Mass transfer coefficients of styrene and oxygen into silicone oil emulsions in a bubble reactor

• Published in: Chemical engineering science Vol. 61; no. 17; pp. 5612 - 5619
• Main Authors: Dumont, E., Andrès, Y., Le Cloirec, P.
• Format: Journal Article
• Language: English
• Published: Oxford Elsevier Ltd 01.09.2006; Elsevier
• Subjects: Absorption; Applied sciences; Chemical engineering; Environmental Engineering; Environmental Sciences; Exact sciences and technology; Heat and mass transfer.

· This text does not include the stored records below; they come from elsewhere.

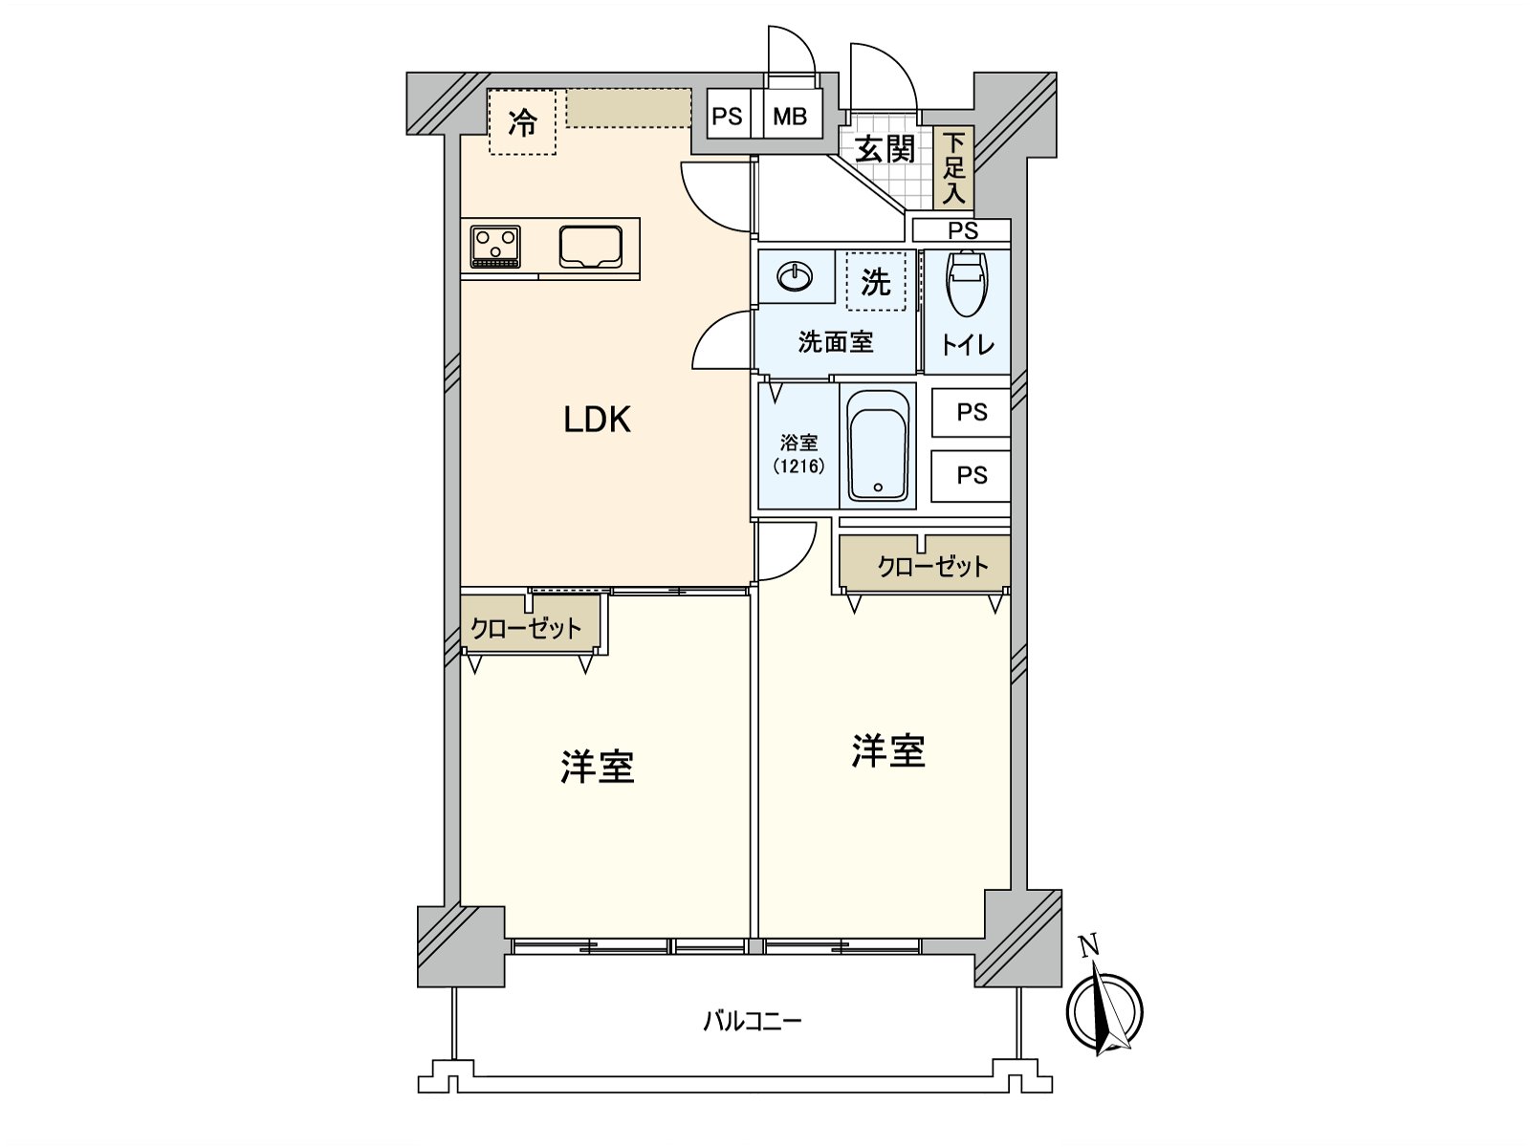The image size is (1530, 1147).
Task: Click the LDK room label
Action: click(x=597, y=420)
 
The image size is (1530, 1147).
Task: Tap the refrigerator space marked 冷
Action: click(x=522, y=122)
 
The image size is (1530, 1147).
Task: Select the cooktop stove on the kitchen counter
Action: click(x=495, y=247)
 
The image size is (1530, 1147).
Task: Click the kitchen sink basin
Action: click(x=590, y=247)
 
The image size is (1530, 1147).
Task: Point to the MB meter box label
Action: click(x=790, y=116)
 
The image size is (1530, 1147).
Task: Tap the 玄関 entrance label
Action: click(x=885, y=149)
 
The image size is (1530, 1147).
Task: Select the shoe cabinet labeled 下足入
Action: click(x=953, y=167)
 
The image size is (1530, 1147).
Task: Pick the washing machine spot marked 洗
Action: click(x=876, y=281)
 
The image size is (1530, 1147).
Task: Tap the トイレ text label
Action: click(x=967, y=345)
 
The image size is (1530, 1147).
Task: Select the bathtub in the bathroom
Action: click(x=878, y=445)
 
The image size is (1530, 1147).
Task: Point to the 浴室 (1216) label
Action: click(x=798, y=454)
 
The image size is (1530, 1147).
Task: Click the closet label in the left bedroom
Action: click(x=526, y=629)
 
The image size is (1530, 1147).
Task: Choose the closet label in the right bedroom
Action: click(x=932, y=566)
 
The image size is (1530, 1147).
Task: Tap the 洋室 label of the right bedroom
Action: click(x=888, y=751)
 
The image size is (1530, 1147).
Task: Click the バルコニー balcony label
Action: click(x=753, y=1022)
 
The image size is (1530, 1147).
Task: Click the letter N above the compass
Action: click(x=1089, y=945)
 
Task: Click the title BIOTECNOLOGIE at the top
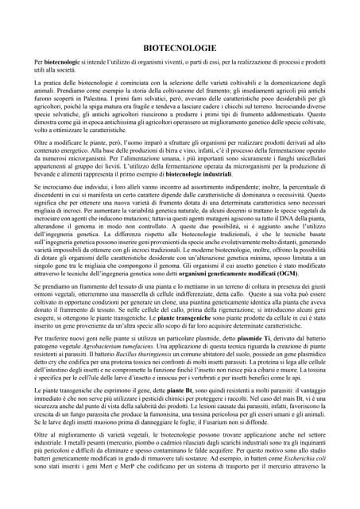click(180, 47)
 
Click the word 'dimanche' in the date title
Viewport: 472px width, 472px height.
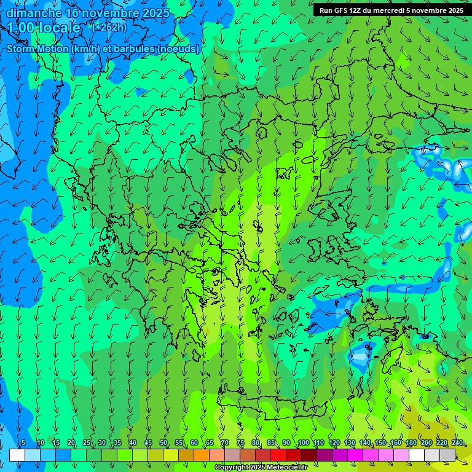(x=34, y=13)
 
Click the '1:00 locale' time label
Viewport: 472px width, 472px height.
(x=44, y=28)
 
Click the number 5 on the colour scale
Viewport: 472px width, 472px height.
(x=23, y=442)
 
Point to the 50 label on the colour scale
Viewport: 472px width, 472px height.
(x=163, y=442)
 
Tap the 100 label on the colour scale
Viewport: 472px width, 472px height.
(x=304, y=442)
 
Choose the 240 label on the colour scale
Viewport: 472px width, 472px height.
(x=457, y=442)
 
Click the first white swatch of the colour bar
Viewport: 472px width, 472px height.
(x=17, y=455)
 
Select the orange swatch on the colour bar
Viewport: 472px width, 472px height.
(x=202, y=455)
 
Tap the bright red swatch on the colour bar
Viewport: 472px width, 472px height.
(x=278, y=455)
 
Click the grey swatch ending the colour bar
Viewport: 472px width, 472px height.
(x=447, y=455)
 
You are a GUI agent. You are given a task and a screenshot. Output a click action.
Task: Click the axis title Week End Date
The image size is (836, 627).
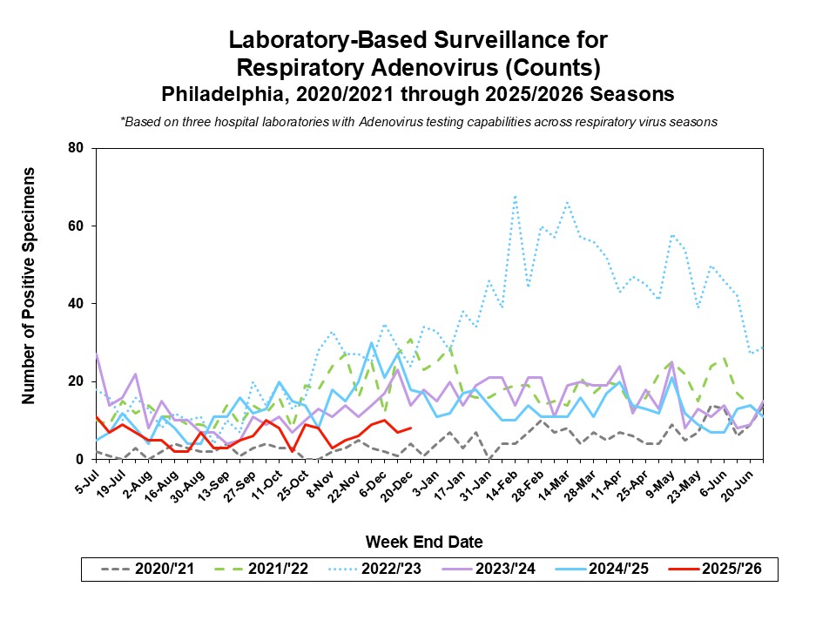coord(423,542)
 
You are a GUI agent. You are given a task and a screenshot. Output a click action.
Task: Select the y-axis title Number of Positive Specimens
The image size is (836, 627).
coord(29,286)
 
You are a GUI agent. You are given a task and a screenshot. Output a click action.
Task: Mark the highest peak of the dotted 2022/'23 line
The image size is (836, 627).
coord(516,197)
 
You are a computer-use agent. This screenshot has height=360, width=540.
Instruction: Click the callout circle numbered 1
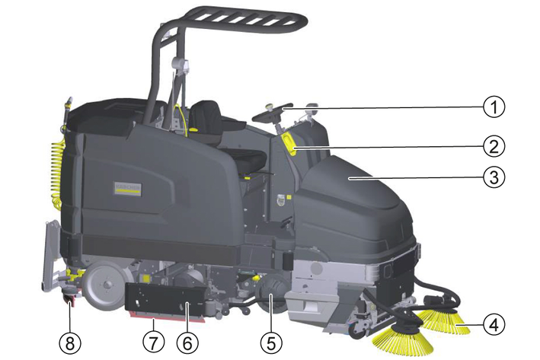click(494, 107)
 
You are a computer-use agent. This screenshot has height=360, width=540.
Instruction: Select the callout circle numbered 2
click(494, 146)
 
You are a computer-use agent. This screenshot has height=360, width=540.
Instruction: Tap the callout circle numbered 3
click(494, 177)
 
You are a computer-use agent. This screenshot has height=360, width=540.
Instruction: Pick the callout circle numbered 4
click(494, 324)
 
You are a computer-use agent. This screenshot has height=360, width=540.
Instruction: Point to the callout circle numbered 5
click(271, 342)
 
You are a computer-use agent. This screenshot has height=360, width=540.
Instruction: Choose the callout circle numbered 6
click(187, 342)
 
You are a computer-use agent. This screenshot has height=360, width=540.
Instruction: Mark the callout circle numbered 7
click(154, 342)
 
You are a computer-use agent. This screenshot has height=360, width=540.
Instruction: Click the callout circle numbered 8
click(70, 342)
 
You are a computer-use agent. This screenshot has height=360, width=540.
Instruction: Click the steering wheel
click(272, 113)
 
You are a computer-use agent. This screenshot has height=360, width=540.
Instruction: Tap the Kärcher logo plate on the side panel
click(128, 189)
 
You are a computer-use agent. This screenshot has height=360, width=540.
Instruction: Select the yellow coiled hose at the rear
click(57, 171)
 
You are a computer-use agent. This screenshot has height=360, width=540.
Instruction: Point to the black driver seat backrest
click(206, 118)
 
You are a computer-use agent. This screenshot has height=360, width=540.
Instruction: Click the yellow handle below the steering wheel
click(289, 144)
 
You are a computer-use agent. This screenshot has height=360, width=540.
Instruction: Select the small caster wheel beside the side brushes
click(356, 331)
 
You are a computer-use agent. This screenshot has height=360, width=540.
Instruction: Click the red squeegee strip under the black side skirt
click(167, 317)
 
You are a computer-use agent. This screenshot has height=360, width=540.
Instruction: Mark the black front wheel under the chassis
click(272, 295)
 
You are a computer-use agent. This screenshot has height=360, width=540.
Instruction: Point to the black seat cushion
click(248, 159)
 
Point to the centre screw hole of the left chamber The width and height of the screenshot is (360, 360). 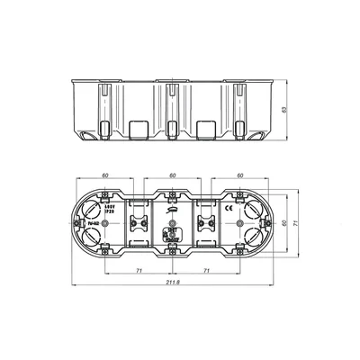click(x=105, y=221)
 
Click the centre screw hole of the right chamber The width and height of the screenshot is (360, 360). click(x=238, y=221)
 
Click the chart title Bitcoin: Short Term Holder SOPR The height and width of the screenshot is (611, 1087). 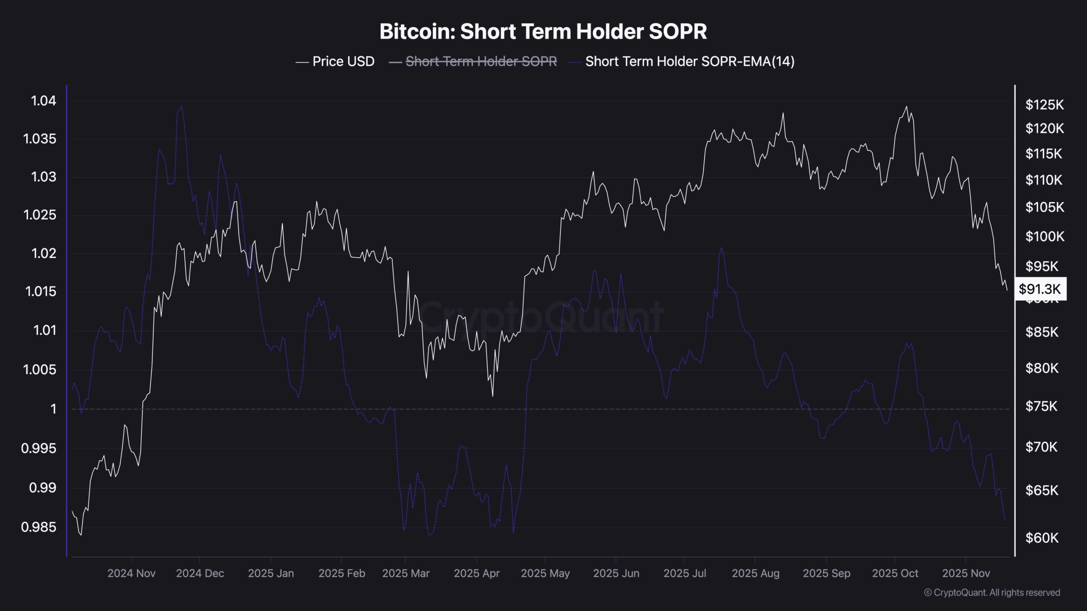point(543,31)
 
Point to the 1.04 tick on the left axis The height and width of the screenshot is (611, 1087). point(43,101)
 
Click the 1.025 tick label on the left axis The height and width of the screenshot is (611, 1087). point(39,215)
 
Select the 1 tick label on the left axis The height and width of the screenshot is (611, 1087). point(53,409)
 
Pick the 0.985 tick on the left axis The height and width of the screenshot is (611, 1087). point(39,527)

Packings, plates; Mass transfer; Multiphase reactors; Oxygen; Reactors; Silicone oil; VOC; Multiphase reactors; Oxygen; Absorption; VOC; Mass transfer; Silicone oil; Oil water emulsion; Solubility; Oxygen transfer; Laboratory scale; Volumetric mass transfer coefficient; Volatile organic compound; Aeration; Bubble; Mass transfer coefficient; Affinity; Reactor; silicone oil; absorption; mass transfer; oxygen; multiphase reactors
• ISSN: 0009-2509; 1873-4405
• DOI: 10.1016/j.ces.2006.04.026

The absorption of oxygen and styrene in water–silicone oil emulsions was independently studied in laboratory-scale bubble reactors at a constant gas flow rate for the whole range of emulsion compositions (0–10% v/v). The volumetric mass transfer coefficients to the emulsions were experimentally measured using a dynamic absorption method. It was assumed that the gas phase contacts preferentially the water phase. In the case of oxygen absorption, it was found that the addition of silicone oil hinders oxygen mass transfer compared to an air–water system. Decreases in k L a oxygen of up to 25% were noted. Such decreases in the oxygen mass transfer coefficient, which imply longer aeration times to transfer oxygen, could represent a limiting step in biotechnological processes strongly dependent on oxygen concentration. Nevertheless, as the large affinity of silicone oil for oxygen enables greater amounts of oxygen to be transferred from the gas phase, it appears that the addition of more than 5% silicone oil should be beneficial to increase the oxygen transfer rate. In the case of styrene absorption, it was established that the volumetric mass transfer coefficient based on the emulsion volume is roughly constant with the increase in the emulsion composition. In spite of the relatively high cost of silicone oil, water–silicone oil emulsions remain relevant to treat low-solubility volatile organic compounds, such as styrene, in low-concentration gas streams.